It's been a pretty good New Year's holiday, considering I'm still intermittently clocking a hundred point something fever, and if I cough one more time I'm afraid the top of my head will come off. But at least I don't feel like my skin is icy-hot anymore, or that I'm going to need a double hip replacement before the day is out. And my sense of taste is coming back, though that can be a mixed blessing with the stuff that's being manufactured in my head and chest. Hopefully, I'm also making a little more sense. The weekend is a bit of a blur, but I would be willing to bet that little of what I said was worth writing down.
Once again faced with the biennial 1500 mile Christmas tour, Biscuit and I decided that longer stays weren't going to make the drive any shorter, so we scheduled two nights at each homestead for a total of five days away. It ended up being only four.
All went pretty much as expected at Biscuit's parents' house. Many treats and goodies were eaten, relatives' health issues discussed, Christmas Eve candlelight service was attended, and the latest project presented for consideration. Biscuit's father is a tinkerer on a scale which typically only mad scientists approach, and a visit to the shop out back is a high point of every visit. It was sometime Monday afternoon when the weather entered my consciousness.

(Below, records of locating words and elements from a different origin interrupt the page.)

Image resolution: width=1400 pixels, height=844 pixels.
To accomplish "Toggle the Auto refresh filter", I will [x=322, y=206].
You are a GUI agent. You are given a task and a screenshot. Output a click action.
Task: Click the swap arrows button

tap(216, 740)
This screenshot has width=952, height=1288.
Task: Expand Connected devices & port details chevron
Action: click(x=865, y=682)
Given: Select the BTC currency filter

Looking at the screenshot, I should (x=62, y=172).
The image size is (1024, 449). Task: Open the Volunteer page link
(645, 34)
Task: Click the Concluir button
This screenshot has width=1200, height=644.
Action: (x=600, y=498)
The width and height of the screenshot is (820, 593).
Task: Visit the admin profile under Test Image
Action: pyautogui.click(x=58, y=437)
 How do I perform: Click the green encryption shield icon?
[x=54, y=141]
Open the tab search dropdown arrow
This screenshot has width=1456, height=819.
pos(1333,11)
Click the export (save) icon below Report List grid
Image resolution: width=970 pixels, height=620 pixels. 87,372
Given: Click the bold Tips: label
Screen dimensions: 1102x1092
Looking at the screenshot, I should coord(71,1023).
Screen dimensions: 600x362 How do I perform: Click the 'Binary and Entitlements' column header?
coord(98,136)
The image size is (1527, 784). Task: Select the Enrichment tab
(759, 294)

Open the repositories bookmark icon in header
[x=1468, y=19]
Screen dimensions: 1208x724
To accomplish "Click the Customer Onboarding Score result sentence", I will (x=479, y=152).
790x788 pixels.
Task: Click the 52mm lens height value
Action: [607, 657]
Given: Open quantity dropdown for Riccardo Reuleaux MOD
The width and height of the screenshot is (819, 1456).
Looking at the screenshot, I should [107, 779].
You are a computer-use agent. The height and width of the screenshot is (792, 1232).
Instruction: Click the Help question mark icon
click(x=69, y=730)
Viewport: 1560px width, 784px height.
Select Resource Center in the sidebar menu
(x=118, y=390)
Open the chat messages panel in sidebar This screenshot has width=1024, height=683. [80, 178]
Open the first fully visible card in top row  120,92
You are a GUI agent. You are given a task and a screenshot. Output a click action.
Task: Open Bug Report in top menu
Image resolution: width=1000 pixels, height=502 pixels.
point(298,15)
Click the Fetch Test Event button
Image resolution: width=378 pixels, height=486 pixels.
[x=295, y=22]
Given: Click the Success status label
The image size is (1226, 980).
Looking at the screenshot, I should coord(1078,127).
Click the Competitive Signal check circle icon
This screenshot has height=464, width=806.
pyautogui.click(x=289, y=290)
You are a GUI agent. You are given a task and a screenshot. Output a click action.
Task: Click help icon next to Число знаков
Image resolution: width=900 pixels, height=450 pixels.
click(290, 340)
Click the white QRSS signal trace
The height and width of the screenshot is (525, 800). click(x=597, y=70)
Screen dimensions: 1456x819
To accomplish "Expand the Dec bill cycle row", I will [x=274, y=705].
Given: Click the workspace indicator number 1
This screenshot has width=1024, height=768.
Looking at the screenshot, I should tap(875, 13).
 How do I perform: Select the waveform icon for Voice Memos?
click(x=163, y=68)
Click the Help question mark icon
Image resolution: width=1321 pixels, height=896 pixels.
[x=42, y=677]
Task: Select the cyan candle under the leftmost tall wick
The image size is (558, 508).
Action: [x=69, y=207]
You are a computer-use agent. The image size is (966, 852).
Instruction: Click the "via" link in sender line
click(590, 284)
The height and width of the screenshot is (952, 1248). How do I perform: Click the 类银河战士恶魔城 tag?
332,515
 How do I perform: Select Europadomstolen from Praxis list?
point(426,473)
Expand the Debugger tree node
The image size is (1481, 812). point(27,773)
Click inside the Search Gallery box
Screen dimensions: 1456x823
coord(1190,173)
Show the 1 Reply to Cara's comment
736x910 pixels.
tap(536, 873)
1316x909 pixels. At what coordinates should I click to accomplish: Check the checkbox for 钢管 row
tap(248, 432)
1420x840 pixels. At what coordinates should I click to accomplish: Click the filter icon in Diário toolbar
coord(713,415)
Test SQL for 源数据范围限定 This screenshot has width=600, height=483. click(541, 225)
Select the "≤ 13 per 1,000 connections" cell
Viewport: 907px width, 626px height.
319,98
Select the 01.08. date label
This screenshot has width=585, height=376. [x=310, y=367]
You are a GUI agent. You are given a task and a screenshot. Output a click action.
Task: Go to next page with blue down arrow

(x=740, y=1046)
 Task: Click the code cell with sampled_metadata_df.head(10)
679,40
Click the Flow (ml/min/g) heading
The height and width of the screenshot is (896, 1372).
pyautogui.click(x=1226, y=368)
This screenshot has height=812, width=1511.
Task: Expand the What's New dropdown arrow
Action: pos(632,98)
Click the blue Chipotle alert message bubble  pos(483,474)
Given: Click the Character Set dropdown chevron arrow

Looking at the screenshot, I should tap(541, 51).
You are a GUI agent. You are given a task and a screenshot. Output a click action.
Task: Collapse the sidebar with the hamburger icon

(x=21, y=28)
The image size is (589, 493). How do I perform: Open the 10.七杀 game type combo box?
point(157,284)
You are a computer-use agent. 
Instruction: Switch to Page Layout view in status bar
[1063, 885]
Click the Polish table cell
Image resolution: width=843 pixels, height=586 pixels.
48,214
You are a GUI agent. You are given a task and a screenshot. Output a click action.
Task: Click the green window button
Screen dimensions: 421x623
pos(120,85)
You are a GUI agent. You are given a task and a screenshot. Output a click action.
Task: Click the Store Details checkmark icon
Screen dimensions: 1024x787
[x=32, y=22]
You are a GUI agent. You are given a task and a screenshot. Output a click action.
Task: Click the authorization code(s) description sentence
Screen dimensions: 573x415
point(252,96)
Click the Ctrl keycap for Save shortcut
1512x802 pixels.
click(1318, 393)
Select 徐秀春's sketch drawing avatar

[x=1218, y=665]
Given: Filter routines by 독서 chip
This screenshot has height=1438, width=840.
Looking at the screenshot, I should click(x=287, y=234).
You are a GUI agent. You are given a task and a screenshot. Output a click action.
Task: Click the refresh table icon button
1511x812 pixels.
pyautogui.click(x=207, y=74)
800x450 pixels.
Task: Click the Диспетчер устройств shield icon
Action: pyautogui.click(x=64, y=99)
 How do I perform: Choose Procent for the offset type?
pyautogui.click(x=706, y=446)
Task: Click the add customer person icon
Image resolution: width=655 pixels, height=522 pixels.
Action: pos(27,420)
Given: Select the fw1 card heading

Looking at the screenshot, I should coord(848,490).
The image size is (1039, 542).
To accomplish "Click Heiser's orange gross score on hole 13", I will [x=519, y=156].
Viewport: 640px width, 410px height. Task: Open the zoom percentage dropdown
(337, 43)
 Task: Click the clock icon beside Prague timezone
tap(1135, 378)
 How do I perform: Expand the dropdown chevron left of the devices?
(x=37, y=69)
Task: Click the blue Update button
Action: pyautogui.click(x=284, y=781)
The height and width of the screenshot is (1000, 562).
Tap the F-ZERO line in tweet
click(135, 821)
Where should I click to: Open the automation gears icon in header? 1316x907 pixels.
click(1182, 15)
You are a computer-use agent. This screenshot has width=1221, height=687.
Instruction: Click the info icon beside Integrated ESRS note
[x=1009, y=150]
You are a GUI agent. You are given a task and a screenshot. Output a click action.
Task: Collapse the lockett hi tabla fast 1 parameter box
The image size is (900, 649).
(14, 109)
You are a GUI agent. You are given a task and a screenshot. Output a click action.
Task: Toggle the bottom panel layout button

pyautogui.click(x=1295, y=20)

I had checked the forecast around 700 times before we left, because I'm a middle-aged man and that's what we do. Apart from some possible light showers on our Christmas Day drive from Biscuit's homestead to my mother's house, it seemed like clear sailing, and even a little milder than usual. But by Christmas Eve, a monster storm had appeared from nowhere and was predicted to cross our path the next day*. Luckily, it looked like we would be driving well ahead of the storm, and safely at my mother's before we saw more than cold drizzle, whatever was going to happen.
Well, "whatever" turned out to be the largest snowfall since I was in elementary school**, over a foundation of a daylong rain and an inch or so of ice. We arrived at my mother's in plenty of time for Christmas dinner, since they were predictably two hours late (and losing ground) on preparations when we arrived at mealtime. We had a lovely meal, my mother gave her annual tearful speech on how special it was to have the whole family together, and everyone got home (just barely) before the roads became impassable.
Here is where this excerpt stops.